Directors of Veterinary Services, DVS, in the South-West Region of the Country have converged on Alausa in Ikeja, Lagos State, for their maiden symposium themed “Significance of Veterinary Service Delivery in Livestock Development in South Western Nigeria”
In an address of welcome, the Chairman, Conference of Directors of Veterinary Services in the region, Dr Taiwo Jolaoso
explained that the one-day symposium was aimed at creating awareness of some of the Animal diseases with emphasis on methods of mitigating them.
Dr Jolaoso who emphasized the importance Veterinary professionals play in ensuring both human and animal health, canvassed the payment of generous hazard allowances to them.
“Veterinary professionals are pivotal in the improvement and protection of animal and human health, animal welfare, food quality, food safety, food security, ecology, ethology, epidemiology, development of drugs and pharmaceutical, wild life conservation, educators, trainers and policy makers.
Veterinarians as “front liners” are exposed to a high risk of contracting emerging, re-emerging and zoonotic diseases (Ebola, Leptospirosis, Tuberculosis, Brucellosis, Anthrax to mention but a few). This justify the need for payment of Hazard allowance to compensate for harms, risks and burdens associated with working as health personnel. Unfortunately, our services are undervalued and we are underpaid and the supposed hazard allowance Veterinarians receive now is at best a farce. A first-order priority for policy makers should be keeping front line health workers and Veterinarians safe on the job and payment of generous hazard allowance to compensate these officers and their families for the essential services they provide for public good”.
In a goodwill message, the Chief Veterinary Officer of Nigeria, Dr. Maimuna Abdullahi-Habib urged the DVS to familiarize themselves with recent laws guiding the profession to enable them do their jobs diligently.
In a keynote address, the Lagos State Commissioner for Agriculture, Ms Abisola Olusanya, who was represented by the Permanent Secretary in the Ministry, Mrs Tokunbo Emokpae noted that South-Western Nigeria is not very rich in livestock with only less than 10% of the nation’s cattle and 5% of small ruminants, thus, limiting its comparative advantage in natural resources, while its positioning is also limited further by reoccurrence of zoonotic diseases.
To improve its position, the Commissioner revealed that Lagos had
started the implementation of the cattle feedlot at Igbodu for increased local production of hygienic wholesome meat and reduction of dependency on imports from other states.
“As a form of improvement, Government is in the process of recruiting more veterinary doctors to mitigate the effect of the current dearth in the distribution of veterinary doctors to livestock estates and settlements with a ratio of about 1:200. The low access to veterinary doctors in the veterinary centres in the State encourages some farmers to resort to using unapproved antibiotics for their livestock. Also, there is need to track and identify effective vaccines that would stem the improper and excessive use of antibiotics, as well as, inadequate infection prevention and control.
Ms Olusanya pointed out that to ensure a holistic, more effective and sustainable development of the Red Meat Value Chain with positive outcomes such as improved food security, employment, income and quality of life for all, there was need to:
“a. have access to verified vaccines, feeds and veterinary services;
b. Introduce cutting-edge technology for proper tracking and verification of activities in livestock and agricultural sector; c. Encourage and support the private sector, through investment in different aspects of the value chain. Promoting private-sector investment and encouraging public-private partnerships will go a long way in improving the livestock production volume and potentials in South-Western Nigeria”

**Data for analysis:**
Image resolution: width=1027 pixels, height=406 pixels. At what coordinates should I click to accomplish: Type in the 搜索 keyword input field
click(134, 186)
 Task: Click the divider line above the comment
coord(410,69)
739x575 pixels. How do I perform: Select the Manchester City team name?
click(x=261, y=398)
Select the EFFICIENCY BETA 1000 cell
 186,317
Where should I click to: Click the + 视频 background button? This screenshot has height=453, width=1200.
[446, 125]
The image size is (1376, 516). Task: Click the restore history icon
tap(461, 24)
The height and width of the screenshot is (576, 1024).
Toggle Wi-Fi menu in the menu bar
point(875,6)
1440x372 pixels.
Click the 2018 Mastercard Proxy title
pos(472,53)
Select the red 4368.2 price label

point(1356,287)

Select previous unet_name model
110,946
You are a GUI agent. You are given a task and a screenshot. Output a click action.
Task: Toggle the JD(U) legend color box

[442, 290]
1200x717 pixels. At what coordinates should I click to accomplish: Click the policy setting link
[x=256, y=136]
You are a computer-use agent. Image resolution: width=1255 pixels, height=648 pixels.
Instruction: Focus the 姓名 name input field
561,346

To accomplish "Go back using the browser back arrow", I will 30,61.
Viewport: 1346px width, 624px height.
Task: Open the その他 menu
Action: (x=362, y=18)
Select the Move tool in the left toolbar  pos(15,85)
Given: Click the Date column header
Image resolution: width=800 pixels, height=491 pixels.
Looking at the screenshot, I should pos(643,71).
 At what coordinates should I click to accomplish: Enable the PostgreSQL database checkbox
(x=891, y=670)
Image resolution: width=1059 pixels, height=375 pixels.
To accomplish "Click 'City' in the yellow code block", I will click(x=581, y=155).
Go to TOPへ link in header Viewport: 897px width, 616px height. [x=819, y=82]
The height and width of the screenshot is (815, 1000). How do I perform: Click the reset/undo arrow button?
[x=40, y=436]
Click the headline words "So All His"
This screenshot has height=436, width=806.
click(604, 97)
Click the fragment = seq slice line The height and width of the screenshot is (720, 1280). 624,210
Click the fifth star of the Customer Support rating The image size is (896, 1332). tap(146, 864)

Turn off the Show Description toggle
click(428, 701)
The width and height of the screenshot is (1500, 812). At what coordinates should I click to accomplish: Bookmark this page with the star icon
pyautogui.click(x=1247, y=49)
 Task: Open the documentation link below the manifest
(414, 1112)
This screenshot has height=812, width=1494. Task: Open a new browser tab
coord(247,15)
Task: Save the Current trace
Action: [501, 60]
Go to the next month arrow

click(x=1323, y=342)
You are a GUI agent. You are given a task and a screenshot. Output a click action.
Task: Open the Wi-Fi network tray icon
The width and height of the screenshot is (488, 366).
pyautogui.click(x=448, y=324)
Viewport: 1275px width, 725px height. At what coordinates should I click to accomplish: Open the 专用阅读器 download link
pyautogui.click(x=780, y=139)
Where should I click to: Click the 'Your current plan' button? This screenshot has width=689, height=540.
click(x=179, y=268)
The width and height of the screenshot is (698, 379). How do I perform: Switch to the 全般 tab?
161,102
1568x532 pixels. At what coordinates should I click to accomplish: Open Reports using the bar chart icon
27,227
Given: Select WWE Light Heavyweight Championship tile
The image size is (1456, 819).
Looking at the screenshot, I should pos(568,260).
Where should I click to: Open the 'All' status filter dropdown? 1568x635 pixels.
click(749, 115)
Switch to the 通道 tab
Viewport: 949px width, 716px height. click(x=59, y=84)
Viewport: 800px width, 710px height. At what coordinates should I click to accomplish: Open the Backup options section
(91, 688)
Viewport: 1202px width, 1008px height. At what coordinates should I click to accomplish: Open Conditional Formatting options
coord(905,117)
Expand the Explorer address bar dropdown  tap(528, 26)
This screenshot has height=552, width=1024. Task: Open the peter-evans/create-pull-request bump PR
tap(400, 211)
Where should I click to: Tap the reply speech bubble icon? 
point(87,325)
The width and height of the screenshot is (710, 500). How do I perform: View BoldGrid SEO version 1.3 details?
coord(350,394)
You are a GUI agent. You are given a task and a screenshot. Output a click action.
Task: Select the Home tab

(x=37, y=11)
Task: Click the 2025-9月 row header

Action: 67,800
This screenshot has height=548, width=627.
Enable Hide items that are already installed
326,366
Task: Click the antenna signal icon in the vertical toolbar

**Complete the following:**
1. In the symposium report, where did Lagos start implementing the cattle feedlot?
2. From the symposium report, extract the passage that begins at the words "In an address" and stops after the words "allowances to them.".

**Answers to the tasks:**
1. At Igbodu.

2.
In an address of welcome, the Chairman, Conference of Directors of Veterinary Services in the region, Dr Taiwo Jolaoso
explained that the one-day symposium was aimed at creating awareness of some of the Animal diseases with emphasis on methods of mitigating them.
Dr Jolaoso who emphasized the importance Veterinary professionals play in ensuring both human and animal health, canvassed the payment of generous hazard allowances to them.